I didn’t know if she was genuinely trying to offer solutions or if she was just insulting me. Did she really think that any of that would make a sham marriage and a lifelong commitment to a ranching life I didn’t love whatsoever any better at all? It was a joke. Or maybe it was a dig at me.
“The only thing that helps is the time I get to be away from you and everyone else at the bar,” I said. “And that’s where I’m going right now, just as soon as I get cleaned up.”
“Who are you getting cleaned up for, Avery?” Paisley demanded, watching me shuck my clothes off, her blond eyebrows drawing closer and closer together.
“Myself.” I’d been astride a horse for ten damn hours. Couldn’t she see that I needed a shower?
“If you’re fucking around on me, Avery Corbin, so help me God …”
“What would I even be fucking around on, Paisley?” I demanded, wheeling around to face her, not caring that I was totally nude, sweaty and angry. “We don’t like each other, let alone love each other. This marriage was to benefit the ranches and nothing else. You stood to gain a whole hell of a lot more than I did —”
“Bullshit,” she said, standing up, her eyes narrowed to hazel slits. “I saved the Corbin Ranch singlehandedly. That was my family’s money that made the bank and Bud Billings go away. You should be kissing my ass each and e
very day, making me goddamn breakfast, eating my —”
“What makes you think I give a flying fuck about the ranch?” I asked, taking a step closer to her so I could stare down at her, using my height to my advantage. “You think I give one shit whether this place stays afloat or goes under? I don’t. I don’t care if a fire sweeps through here or aliens abduct the entire goddamn herd and all of us are out of fucking jobs. You could not pay me enough money to care about this ranch.”
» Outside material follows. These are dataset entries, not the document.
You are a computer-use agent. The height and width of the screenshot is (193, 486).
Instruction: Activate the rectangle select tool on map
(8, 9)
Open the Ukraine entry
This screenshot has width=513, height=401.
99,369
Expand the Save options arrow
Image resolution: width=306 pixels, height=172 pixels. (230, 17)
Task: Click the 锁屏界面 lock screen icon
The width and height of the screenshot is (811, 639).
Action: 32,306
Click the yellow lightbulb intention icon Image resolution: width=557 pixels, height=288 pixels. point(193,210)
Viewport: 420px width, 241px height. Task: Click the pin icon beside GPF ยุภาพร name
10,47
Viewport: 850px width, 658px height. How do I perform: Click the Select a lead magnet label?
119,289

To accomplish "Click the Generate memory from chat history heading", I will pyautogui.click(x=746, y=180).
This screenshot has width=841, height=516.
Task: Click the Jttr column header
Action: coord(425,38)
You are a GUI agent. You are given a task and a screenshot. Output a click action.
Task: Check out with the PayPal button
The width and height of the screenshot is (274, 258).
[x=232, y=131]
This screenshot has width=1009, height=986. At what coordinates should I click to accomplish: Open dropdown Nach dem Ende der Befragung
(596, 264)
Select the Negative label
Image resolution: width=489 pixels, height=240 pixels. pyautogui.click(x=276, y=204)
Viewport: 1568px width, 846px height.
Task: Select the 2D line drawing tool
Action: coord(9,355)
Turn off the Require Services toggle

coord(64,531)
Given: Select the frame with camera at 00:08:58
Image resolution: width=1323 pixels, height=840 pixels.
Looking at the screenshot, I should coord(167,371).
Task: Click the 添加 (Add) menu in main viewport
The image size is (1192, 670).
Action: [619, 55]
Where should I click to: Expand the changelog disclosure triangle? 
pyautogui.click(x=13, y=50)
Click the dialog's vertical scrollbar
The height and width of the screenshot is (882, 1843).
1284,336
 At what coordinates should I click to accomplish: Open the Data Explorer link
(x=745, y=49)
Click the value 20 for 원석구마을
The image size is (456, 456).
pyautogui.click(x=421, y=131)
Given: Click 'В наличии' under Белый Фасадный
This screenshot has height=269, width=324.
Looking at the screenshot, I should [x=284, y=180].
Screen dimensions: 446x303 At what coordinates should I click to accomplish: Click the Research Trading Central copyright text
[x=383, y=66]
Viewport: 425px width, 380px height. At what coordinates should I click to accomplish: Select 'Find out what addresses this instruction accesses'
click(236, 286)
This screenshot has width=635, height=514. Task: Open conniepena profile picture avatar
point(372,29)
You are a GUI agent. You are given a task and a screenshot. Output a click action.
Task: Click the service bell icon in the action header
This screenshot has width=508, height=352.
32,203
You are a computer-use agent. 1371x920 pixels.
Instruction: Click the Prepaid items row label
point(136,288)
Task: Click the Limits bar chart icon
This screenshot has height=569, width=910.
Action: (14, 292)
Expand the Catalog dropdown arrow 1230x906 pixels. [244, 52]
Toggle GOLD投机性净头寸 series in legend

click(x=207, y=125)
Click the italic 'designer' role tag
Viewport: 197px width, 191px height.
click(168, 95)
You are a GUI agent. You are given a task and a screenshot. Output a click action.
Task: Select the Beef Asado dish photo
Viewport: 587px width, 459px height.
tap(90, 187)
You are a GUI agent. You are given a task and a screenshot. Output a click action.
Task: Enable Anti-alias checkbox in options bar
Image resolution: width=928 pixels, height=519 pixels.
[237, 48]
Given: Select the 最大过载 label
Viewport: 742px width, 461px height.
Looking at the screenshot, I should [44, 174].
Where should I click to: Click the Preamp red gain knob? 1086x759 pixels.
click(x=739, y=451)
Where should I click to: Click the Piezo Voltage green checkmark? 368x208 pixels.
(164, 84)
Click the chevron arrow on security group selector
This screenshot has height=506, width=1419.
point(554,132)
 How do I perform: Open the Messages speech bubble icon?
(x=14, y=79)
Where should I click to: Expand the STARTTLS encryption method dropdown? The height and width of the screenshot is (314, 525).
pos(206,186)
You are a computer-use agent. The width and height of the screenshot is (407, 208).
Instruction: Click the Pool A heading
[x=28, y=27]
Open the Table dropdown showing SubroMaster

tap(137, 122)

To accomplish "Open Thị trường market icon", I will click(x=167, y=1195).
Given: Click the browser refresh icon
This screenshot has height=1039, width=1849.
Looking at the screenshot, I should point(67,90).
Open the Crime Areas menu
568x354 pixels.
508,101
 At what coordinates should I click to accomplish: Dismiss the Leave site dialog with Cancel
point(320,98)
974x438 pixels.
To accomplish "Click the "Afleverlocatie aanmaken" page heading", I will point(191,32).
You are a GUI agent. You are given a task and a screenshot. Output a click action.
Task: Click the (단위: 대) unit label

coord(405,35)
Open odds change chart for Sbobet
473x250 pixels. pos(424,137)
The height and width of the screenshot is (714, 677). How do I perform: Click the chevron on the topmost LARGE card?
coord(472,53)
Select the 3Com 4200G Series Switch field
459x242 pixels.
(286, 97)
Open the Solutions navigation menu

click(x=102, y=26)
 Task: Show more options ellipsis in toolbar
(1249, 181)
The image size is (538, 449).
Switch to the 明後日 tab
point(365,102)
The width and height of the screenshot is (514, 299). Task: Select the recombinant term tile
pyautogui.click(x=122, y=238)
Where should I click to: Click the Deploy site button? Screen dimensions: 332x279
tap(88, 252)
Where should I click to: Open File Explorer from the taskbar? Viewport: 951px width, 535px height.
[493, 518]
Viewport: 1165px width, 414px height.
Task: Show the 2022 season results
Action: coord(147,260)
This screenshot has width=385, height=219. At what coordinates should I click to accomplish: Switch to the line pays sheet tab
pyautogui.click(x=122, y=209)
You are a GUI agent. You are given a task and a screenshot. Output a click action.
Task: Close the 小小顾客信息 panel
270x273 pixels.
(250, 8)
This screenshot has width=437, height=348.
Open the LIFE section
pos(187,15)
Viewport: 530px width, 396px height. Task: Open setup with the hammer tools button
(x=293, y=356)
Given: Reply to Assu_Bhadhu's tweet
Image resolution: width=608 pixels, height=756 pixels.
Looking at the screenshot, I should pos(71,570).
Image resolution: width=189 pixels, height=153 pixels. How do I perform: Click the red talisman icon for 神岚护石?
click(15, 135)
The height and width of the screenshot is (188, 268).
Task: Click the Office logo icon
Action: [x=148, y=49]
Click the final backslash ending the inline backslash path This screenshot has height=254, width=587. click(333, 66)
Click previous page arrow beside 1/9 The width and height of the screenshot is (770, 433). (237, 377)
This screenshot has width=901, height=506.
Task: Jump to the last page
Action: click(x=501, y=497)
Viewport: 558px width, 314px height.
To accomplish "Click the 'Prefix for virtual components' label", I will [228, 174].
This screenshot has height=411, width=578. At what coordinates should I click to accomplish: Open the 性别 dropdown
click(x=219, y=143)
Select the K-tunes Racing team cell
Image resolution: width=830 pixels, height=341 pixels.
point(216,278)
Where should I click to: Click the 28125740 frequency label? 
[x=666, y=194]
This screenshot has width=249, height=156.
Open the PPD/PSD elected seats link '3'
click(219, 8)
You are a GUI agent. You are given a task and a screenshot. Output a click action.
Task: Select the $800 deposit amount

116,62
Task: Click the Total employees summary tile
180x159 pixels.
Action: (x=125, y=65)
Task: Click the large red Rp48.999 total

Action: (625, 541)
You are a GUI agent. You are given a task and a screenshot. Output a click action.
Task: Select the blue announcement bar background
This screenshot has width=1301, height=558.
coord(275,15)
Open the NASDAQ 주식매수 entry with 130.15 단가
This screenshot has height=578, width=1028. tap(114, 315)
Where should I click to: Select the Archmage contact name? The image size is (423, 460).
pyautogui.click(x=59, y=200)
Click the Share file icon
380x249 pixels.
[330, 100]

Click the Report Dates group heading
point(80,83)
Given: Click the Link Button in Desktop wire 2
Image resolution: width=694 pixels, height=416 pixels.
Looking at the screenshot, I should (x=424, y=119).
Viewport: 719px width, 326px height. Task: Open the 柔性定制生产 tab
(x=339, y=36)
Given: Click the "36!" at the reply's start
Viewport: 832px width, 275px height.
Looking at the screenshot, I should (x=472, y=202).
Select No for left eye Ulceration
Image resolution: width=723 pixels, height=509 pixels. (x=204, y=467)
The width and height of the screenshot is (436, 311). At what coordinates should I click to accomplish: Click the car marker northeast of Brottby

There it was. The truth I had never particularly wanted to say out loud to anyone, and I’d blurted it all out to my wife, the woman I never wanted to marry.
Paisley’s mouth had dropped open, but she snapped it shut again. “Then why did you marry me? Tell me the goddamn truth. I’ll know if you’re lying.”
“What?”
“If the only reason you married me was to save your family’s ranch — which you obviously don’t care about — then why bother?” She looked so fierce there, her hair standing up around her head in a series of fly-aways from her braid, challenging me to tell her why she wasn’t good enough.
“Why bother asking? What’s done is done. Just let me be.”
“Let you do whatever you fucking want even though you’re married to me? I don’t think so.”
Without warning, the full anger my wife was evidently feeling toward me blazed to life on her face, and she seized my cock in one hand. I didn’t have the time or inclination to so much as yelp when she squeezed it, lifting her chin toward my face so that our lips were inches apart.
I didn’t know if it was a good idea to talk at this point, but I couldn’t just stay silent at a time like this.
“Paisley, I don’t know what you think you’re about to do, but I think it’s a better idea if you just let, um, me go and we walk our separate ways.”
She squeezed harder. “Everyone thinks I’m just some dumb bitch,” she whispered harshly, our noses brushing.